Must be hard. Personally I would leave him. I left my gf bcz she cheated on me with her ex. I went to her house one day without telling her that I was coming, I rang the doorbell at the entry of apts building and her ex went out on the balcony. We didnt fight, he said to not come back so I told him thats all what I wanted to know, that she was cheating on me and left. Honestly I suspected that this willl happen as she was acting weird.
I’m sorry this happened to you. You’re obviously feeling really bad right now and I don’t blame you. But in my opinion sexting isn’t the same as cheating. Cheating is when there’s a physical, bodily fluids exchanged type of encounter. He definitelt disrespected you and crossed a line, but he didn’t cheat.
I think words and actions are 2 different things. With actions you run the risk of spreading disease and pregnancy. With words it’s just a matter of respect and hurt feelings. It’s basically extreme flirting. It’s disrespectful for sure.

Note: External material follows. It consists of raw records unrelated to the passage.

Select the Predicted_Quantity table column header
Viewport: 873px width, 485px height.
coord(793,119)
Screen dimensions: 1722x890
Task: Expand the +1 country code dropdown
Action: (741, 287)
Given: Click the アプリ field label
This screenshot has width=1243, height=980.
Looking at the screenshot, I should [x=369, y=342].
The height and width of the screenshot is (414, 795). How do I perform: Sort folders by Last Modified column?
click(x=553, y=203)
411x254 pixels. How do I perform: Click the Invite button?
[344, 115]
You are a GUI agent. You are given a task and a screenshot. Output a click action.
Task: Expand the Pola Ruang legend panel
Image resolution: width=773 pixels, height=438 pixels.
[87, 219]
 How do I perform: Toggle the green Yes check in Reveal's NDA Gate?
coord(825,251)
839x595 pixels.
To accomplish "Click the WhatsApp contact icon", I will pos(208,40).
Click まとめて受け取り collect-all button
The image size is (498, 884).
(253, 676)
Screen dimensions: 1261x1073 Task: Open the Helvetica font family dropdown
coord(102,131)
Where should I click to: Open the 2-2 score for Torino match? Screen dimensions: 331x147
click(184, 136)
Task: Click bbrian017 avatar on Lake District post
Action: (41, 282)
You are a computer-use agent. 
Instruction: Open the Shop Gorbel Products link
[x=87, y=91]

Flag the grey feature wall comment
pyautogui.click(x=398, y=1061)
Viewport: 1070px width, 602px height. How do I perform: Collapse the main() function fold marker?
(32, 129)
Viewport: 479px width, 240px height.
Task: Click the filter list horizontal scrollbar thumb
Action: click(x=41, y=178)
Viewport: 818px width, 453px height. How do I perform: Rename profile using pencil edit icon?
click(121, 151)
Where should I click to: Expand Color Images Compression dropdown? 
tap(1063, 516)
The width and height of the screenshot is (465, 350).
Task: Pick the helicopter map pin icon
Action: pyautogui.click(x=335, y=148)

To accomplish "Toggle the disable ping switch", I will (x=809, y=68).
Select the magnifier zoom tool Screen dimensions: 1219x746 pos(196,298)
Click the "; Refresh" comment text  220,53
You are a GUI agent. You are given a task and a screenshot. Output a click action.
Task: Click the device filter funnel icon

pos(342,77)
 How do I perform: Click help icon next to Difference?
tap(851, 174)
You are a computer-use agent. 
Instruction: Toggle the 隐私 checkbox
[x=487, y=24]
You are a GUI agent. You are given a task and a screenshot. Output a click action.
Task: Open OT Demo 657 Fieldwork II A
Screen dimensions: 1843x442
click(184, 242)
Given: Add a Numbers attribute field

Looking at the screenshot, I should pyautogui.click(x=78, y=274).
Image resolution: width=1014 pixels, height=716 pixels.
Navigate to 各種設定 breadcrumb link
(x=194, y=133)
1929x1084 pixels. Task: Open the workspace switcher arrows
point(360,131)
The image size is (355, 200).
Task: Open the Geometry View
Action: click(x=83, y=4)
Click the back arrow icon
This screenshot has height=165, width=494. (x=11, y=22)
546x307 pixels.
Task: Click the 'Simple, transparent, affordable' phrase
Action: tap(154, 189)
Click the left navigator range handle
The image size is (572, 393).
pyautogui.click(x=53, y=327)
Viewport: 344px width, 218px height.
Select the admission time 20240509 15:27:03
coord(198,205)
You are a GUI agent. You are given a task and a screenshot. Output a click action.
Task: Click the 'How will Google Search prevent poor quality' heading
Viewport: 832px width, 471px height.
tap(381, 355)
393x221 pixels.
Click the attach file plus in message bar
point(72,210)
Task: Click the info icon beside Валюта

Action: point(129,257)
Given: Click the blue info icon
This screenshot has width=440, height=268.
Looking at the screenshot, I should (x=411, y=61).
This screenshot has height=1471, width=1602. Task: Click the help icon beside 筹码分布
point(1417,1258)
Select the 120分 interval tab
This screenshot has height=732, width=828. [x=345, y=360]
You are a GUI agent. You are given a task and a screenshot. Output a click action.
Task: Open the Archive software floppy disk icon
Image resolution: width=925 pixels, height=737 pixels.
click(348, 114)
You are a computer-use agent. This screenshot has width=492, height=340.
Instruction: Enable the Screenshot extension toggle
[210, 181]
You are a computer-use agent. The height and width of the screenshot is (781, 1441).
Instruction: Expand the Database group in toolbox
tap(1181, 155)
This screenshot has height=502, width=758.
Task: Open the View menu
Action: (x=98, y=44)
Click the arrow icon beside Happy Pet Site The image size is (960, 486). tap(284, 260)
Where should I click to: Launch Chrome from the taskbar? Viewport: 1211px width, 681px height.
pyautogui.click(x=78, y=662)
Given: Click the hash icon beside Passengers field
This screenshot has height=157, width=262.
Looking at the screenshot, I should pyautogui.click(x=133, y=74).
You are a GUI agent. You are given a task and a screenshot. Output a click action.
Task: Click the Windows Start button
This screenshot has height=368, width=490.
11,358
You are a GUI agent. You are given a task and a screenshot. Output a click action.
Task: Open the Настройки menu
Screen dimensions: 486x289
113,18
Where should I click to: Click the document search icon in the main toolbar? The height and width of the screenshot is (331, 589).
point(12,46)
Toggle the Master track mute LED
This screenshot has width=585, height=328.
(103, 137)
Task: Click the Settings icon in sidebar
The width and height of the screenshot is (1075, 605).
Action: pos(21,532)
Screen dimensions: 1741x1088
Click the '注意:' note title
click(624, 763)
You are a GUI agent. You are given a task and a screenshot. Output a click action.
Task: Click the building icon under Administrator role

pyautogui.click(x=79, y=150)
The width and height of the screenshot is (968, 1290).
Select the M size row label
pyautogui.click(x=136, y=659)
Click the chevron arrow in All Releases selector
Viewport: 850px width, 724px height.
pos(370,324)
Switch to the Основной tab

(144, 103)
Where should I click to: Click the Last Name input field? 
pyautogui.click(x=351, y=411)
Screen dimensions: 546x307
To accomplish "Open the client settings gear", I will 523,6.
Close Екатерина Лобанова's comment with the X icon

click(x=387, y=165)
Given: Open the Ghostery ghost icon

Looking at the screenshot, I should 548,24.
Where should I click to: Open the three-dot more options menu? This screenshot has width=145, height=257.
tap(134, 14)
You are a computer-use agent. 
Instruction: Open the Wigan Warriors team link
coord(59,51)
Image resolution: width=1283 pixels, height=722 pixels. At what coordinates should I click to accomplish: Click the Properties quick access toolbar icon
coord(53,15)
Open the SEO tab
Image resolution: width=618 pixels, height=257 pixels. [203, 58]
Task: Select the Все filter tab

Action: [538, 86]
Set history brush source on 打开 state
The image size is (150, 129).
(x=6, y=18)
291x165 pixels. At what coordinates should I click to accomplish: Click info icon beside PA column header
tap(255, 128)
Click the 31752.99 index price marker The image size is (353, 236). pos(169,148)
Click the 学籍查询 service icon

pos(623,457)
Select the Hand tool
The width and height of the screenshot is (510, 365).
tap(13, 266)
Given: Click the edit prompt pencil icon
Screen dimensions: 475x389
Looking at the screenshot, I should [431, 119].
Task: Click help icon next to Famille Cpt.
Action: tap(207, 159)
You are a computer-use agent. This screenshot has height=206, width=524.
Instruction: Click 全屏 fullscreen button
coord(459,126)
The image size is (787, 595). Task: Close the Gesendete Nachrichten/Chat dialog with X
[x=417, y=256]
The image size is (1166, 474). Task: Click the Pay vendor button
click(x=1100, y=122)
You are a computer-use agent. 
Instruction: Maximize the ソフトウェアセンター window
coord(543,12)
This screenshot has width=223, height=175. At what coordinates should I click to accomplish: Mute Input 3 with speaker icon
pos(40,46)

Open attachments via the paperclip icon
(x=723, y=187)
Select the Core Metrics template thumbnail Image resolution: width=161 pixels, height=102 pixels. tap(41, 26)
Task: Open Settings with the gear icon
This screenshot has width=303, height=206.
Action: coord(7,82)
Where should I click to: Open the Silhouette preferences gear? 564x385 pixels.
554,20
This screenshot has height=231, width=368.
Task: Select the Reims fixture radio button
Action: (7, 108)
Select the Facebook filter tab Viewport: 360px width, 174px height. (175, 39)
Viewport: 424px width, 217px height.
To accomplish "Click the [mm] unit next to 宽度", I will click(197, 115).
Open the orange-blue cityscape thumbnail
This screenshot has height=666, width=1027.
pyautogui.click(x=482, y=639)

Uh, that’s creepy. I’ve been married for 20 years and I’ve never snooped my wife’s phone, browser history, or Net traffic (I have the skills to do so). She is entitled to her space from me.
I could not and would not be in a relationship with someone who did this to me. It is not healthy.
It depends. If a dude made a mistake and cheated once that I could forgive. If they cheat on you several times that’s a habit.
I never cheated on anyone. It goes against my beliefs plus I never had the energy. A full time job a kid and a husband. Plus I’ve always struggled with insomnia so I was always too tired.
In my book if a dude looks at porn I consider it cheating. I don’t figure most people see it that way but my mom’s family are “Christians” and porn is taboo in my family. I won’t go extensively into it cos it regards religion but in Christian circles lusting after someone equals cheating. “Look but don’t touch” doesn’t fly with my family.